-- Begin RECORDS SUPPLIED --

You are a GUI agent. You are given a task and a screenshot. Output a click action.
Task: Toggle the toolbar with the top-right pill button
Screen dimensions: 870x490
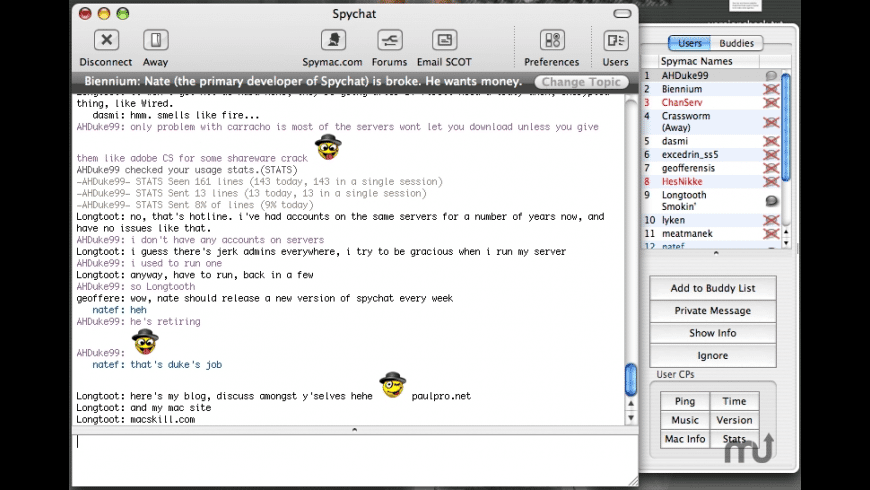point(625,14)
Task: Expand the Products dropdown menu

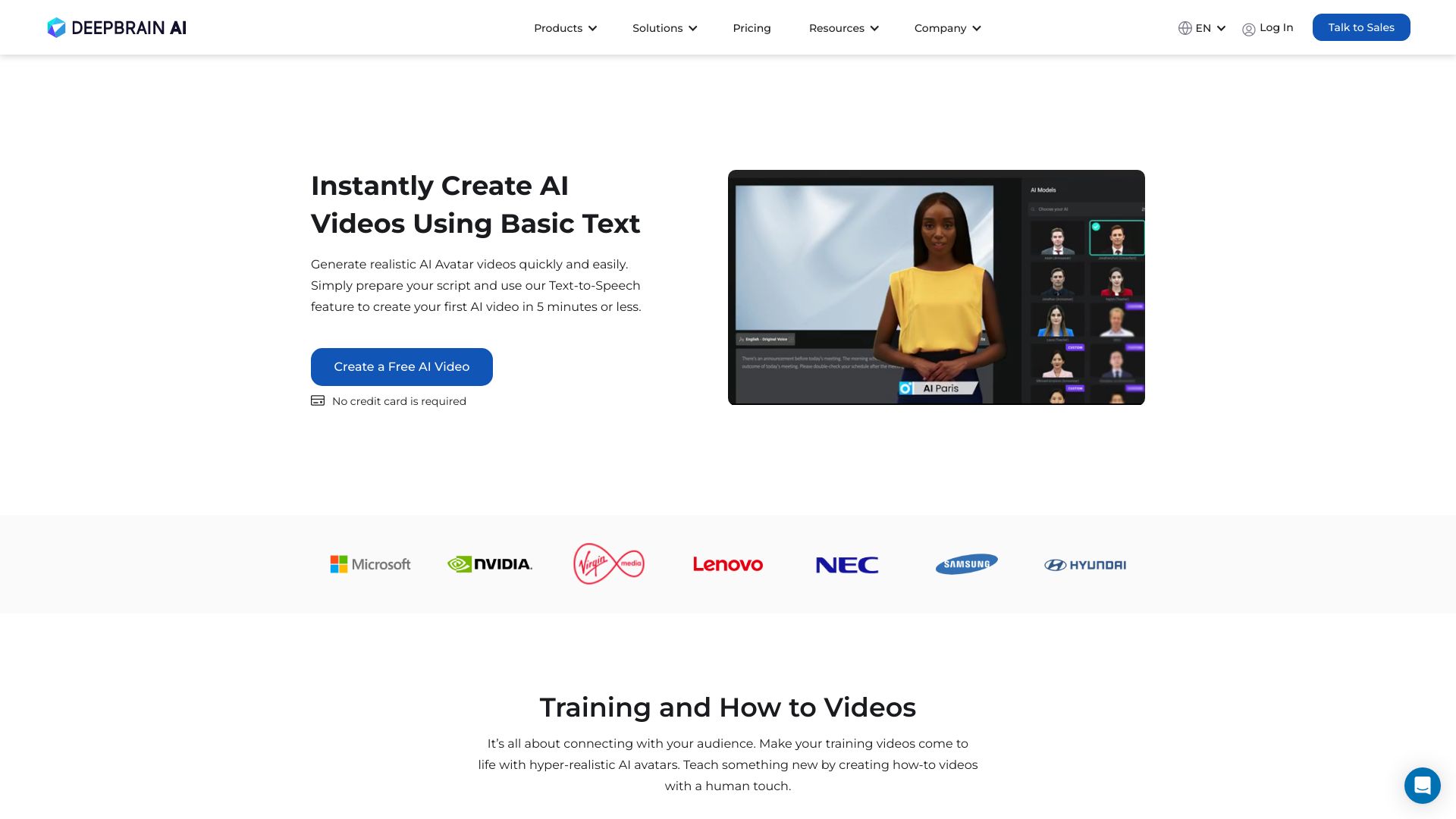Action: (x=565, y=27)
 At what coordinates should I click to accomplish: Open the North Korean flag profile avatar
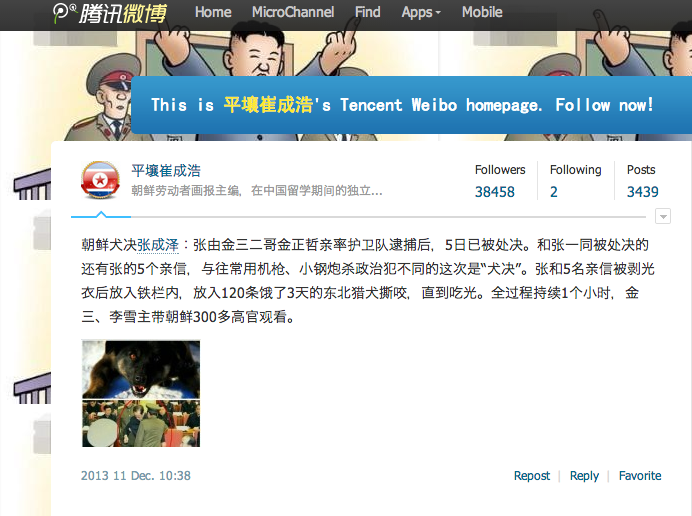[101, 180]
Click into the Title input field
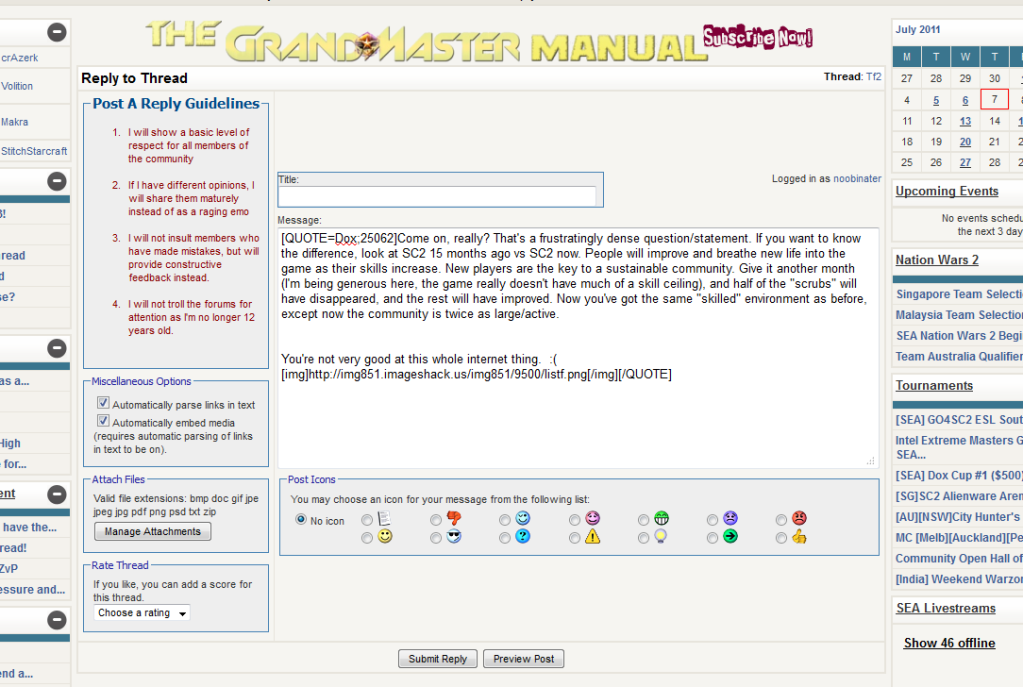Viewport: 1023px width, 687px height. 439,196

-- End RECORDS SUPPLIED --

* TASK PROMPT
Reproduce all of the material above, switching "dropdown menu" to "submenu" and keeping everything else the same. Leave the pictures out.

* WRITTEN RESPONSE
You are a GUI agent. You are given a task and a screenshot. Output a click action.
Task: Toggle the toolbar with the top-right pill button
Screen dimensions: 870x490
point(625,14)
Task: Expand the Products submenu

Action: (x=565, y=27)
 At what coordinates should I click to accomplish: Open the North Korean flag profile avatar
[101, 180]
Click into the Title input field
Viewport: 1023px width, 687px height. 439,196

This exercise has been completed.